■ **PROBLEM TO SOLVE**: Everything from the line containing "Zoom out the time range" to the last line of the listing below should be restated exactly, both ends included, with nothing added and the pictures omitted.

*** THE DATA ***

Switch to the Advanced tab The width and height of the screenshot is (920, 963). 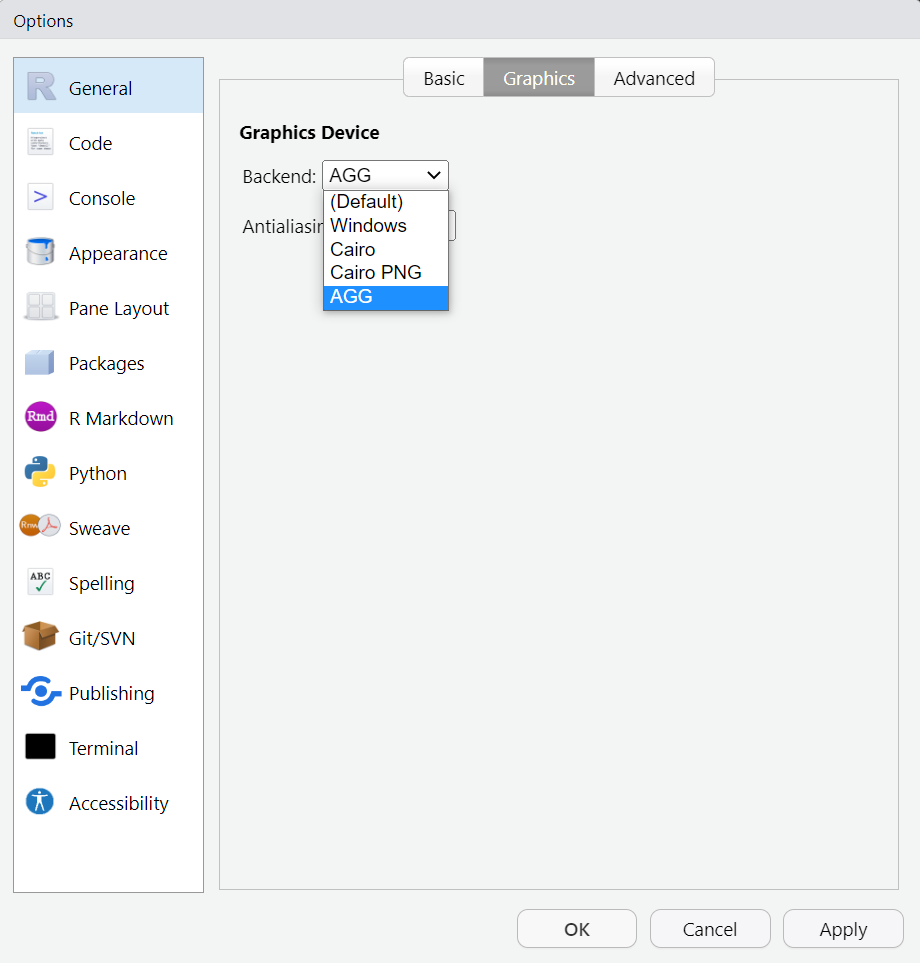[654, 78]
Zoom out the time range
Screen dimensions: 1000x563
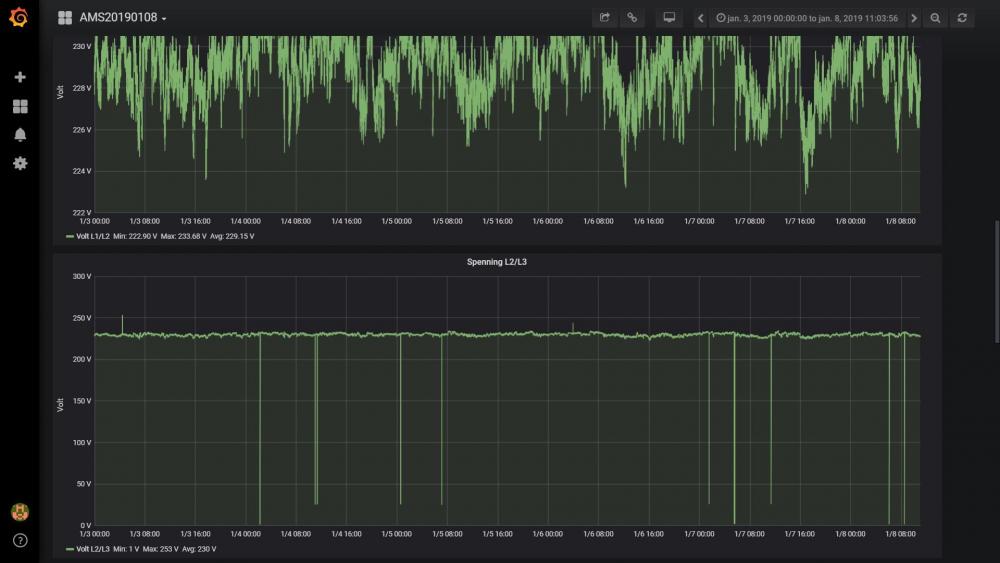(935, 18)
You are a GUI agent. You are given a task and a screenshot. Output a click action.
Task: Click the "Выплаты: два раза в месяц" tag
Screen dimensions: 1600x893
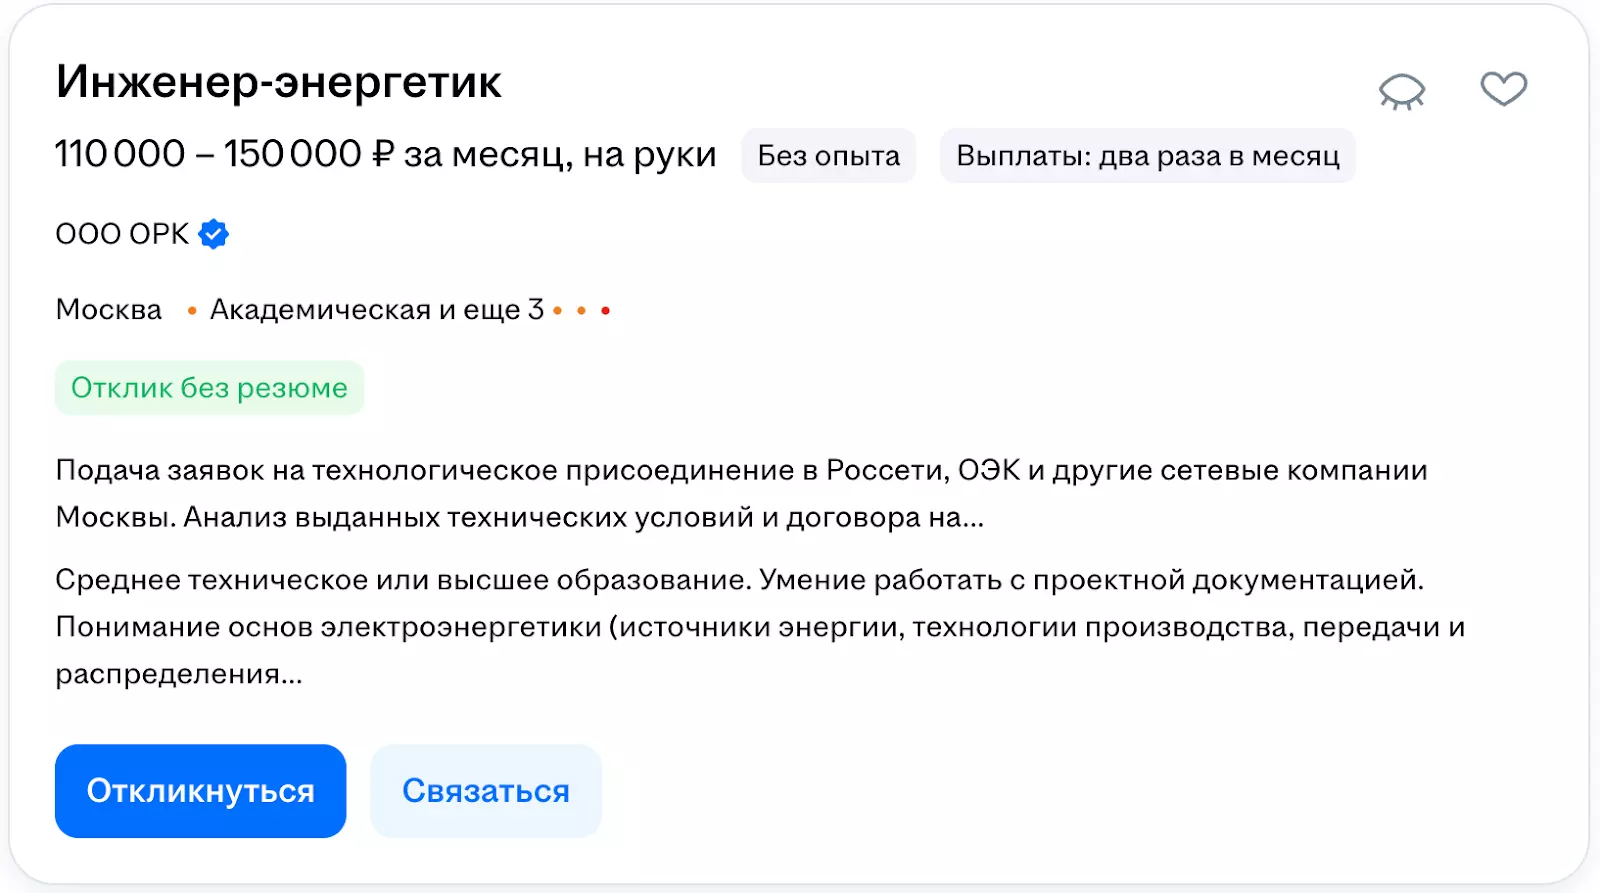(x=1147, y=156)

*** End of THE DATA ***

■ **TASK OUTPUT**:
Zoom out the time range
Screen dimensions: 1000x563
(935, 18)
You are a GUI agent. You are given a task and a screenshot. Output a click action.
Task: Click the "Выплаты: два раза в месяц" tag
Screen dimensions: 1600x893
(x=1147, y=156)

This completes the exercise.